Bones could learn a lot from House


by Paul William Tenny

If you haven't seen the first part of the House two-part finale, you're nuts. I haven't felt like that about television since watching Firefly and Babylon 5 for the first time. You probably haven't seen those either and don't get what I'm saying, but if you have, then I don't even have to explain it. You know already. There are times when you're simply blown away by what you've seen, when an episode is so far above everything else that there are no direct comparisons to be had. It's like aliens came down and wrote this episode -- we're talking about going from a two-year-olds doodle on your living room wall to the most revered artwork of all time (I'm not an art fan so draw your own conclusion.)
Since my DVR is setup to record everything with a "padding" of 1 minute, to catch programs that start a little early or those that end a little late, I got to see the last minute of the Bones finale. That was cool, and your typical shock moment in television. At the last minute, while everyone is happy and life couldn't possibly be better, somebody gets shot. It obviously can work, and seen alone in the context of that specific show, can be a pretty big moment and a decent finale, but when you see that, and then see the House finale where that "shock moment" lasts 60 straight minutes with another 60 to come for part two, it looks absolutely awful. It's like there's a giant blinking neon arrow glued to your wall pointing downward at your television. "This is what normal finales are like compared to the good stuff." It's like drinking muddy water, and then getting a nice frosty Coke Classic.

Analogies aside, seeing the Bones twist in the last 60 seconds is just painful. It's like that writing staff spent the week writing 59 minutes of a normal episode -- and understand I didn't see that 59 minutes so maybe I'm wrong about that -- and then once they had a decent, run-of-the-mill episode you'd see on a regular weeknight, they asked "now what can we do to punch up that ending since I guess this is supposed to be some sort of 'finale' thing, with a 'twist' or something. Anybody know what that's all about?"

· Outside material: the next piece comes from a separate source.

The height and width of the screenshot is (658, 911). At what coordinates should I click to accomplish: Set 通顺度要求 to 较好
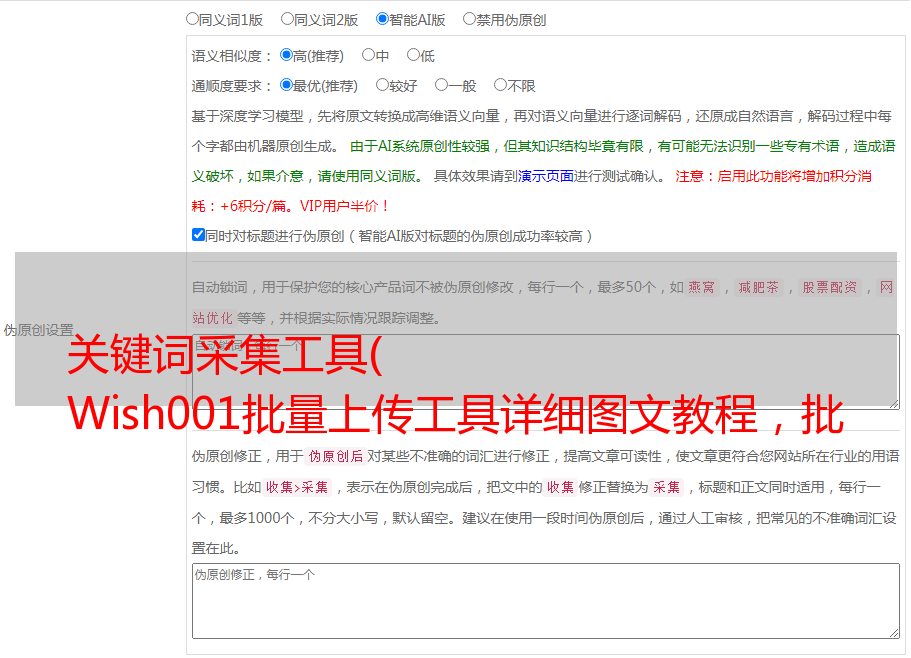(x=382, y=85)
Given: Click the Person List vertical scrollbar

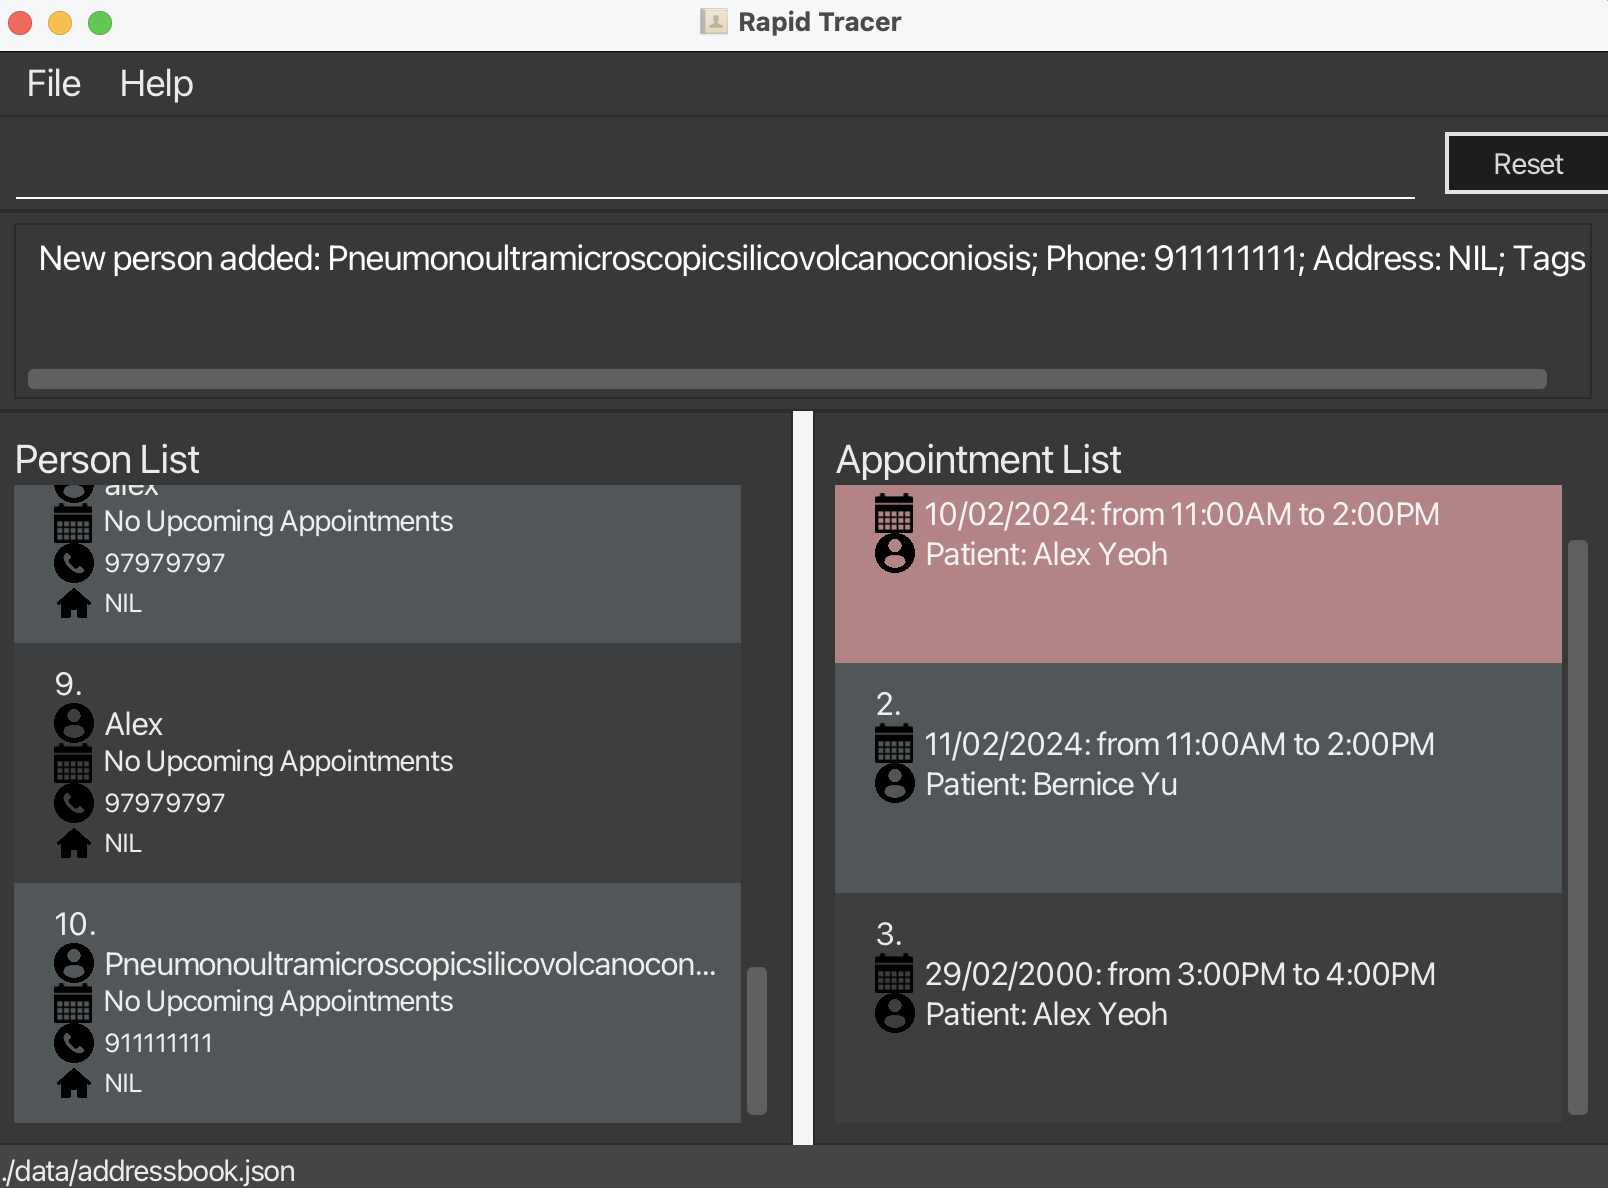Looking at the screenshot, I should tap(757, 1040).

And I don't really feel the need to see the proceeding 59 minutes of Bones either, I already saw everything needed to know what happened there. Some psycho shot Angel Booth and maybe he's dead, and maybe not. Since I've not heard anything about David Boreanaz leaving the show, I'm guessing the latter is the case. So...what's there to know or see? He got shot, big deal. That's such a cheap way out compared to what House did, that I can't even summarize what House did without writing a scene-by-scene transcript.

Sadly, Hulu has an arcane waiting period before new episodes are put online (eight days) so I can't even embed the episode here so you can stop listening to me and just watch the thing. Anyway, I just found what happened here particularly striking, in a way that wouldn't have occurred at all if I hadn't seen the last minute of Bones and then the finale of House back-to-back like that.

Have I mentioned at all how this was the best single episode of House thus far, over the entire series? Yeah, it was that good.

The second part of the strike-shortened House season four finale airs Monday, May 19th.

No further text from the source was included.